Like many love stories, it started with a letter.

Six years ago, Lauren Fleishman discovered a book next to her maternal grandfather’s bed. Inside were a series of love notes. He had written them to her grandmother during the Second World War.

Her grandparents Joseph and Doris Kalish had met on a blind date and married in 1944 in Goldsboro, N.C. They were together 59 years. Other than the basics, Ms. Fleishman didn’t know their story well. But the passionate passages she read from the couple’s early days inspired her to share the enduring love stories of other couples. After all, any romance that lasts for more than 50 years is probably worth talking about.

Ms. Fleishman has photographed couples who have been married for half a century or more for her book “The Lovers,” which will be published in Europe this month.

It’s difficult for the 35-year-old photographer, who is engaged, to imagine having been together that long. (Presumably, this is the case for most people in the first bloom of love.)

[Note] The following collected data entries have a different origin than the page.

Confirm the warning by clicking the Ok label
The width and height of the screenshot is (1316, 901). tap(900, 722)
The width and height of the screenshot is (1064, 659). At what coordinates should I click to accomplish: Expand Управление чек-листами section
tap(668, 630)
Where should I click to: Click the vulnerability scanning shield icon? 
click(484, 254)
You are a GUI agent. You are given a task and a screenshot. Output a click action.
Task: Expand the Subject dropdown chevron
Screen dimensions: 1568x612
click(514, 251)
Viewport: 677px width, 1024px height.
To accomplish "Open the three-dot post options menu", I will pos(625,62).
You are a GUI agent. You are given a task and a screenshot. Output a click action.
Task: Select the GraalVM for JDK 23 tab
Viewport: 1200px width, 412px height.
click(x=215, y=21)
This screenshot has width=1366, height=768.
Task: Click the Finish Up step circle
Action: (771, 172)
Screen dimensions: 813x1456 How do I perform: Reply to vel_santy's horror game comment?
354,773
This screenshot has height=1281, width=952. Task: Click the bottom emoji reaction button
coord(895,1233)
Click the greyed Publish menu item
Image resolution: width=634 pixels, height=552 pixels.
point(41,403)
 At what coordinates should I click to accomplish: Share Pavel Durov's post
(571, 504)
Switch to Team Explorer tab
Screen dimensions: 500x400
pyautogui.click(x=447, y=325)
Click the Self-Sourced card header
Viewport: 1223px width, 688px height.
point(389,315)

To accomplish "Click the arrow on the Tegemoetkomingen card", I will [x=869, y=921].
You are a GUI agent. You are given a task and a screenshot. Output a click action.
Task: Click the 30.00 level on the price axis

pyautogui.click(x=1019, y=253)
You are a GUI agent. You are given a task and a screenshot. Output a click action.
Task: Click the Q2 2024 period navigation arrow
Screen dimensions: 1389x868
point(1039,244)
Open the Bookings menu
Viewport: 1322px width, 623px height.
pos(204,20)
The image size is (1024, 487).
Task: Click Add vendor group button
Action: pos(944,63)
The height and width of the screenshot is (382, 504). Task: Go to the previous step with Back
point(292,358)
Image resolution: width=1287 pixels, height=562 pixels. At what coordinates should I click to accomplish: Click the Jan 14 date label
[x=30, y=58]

Her first subjects, Moe and Tessie Rubenstein, were the grandparents of one of her friends, living not too far from where she grew up in Brooklyn. When she picked up her contact sheet, she knew the project was right for her. Few of the couples she later approached were reluctant to talk. Sometimes, it took her awhile to realize how old they were. “I meet their children, and the children are in their 60s,” she said.

Ms. Fleishman attended seniors’ dances in New York City looking for couples whose faces reminded her of her grandparents. She would take photos and ask for their contact information. After sending them a copy of one of her pictures, she would ask to meet.

Each couple was, of course, different. “But I think the thing that I’ve learned is that love seems to get deeper as you go along,” Ms. Fleishman said.

Yet, she added: “They all had their fair share of compromises. None of them say it’s been a smooth road.”

Some of the stories she heard harked back to an era when prejudice made love risky, if not dangerous.

In England, Jake Jacobs, who is black, married a white woman named Mary (Slide 12). She recounted to Ms. Fleishman that when her future husband asked if it would be possible for them to marry, she responded, “Possible, but not probable.”

When they said “I do,” in 1948, her family disowned her.

During their first date, a waitress asked Eric Marcoux and Eugene Woodworth if they were twins (photo below). The couple, who live in Portland, Ore., kept their love a secret for many years, going as far as to introduce themselves as brothers.

Others didn’t fight for their marriage; they were forced into it. Karam and Kartari Chand have been husband and wife for nearly 90 years, since Dec. 11, 1925 — the date of their arranged marriage (Slide 11). Ms. Fleishman read about them on the Internet and contacted their son. Mr. Chand, who is approaching 110, has seen younger days. But the romance endures.

“My trick is to make Kartari laugh,” he told Ms. Fleishman. “I like to tell jokes and make her smile. Being funny is my way of being romantic. I have been told laughing makes you live longer — my wife is still alive, so it must have worked. I love her, and I want to spend another 80 years by her side.”

Ms. Fleishman, who recently moved to England after spending two years in France, didn’t expect to spend so much time working on “The Lovers.” Nor did she imagine the project taking her so many places. But after having met with around 100 couples from Brooklyn to Belgium, she finds it difficult to pass an old couple on the street without wondering about their love story.

One of Ms. Fleishman’s first projects was about a weight-loss camp for children where she once spent summers, first as camper and later as a counselor. Generally, she seeks stories that have some kind of personal relevance.

With “The Lovers,” she wanted to find a way to connect people. “I think that this is the best that photography can do,” she said.

She thinks of the work not as her personal project, but as a collaboration with her subjects.

“I think photography is a language like anything else, and the more you practice it, the better you are at communicating,” she said. “But I think there’s something to hearing the couples sharing the love story in their own voice.”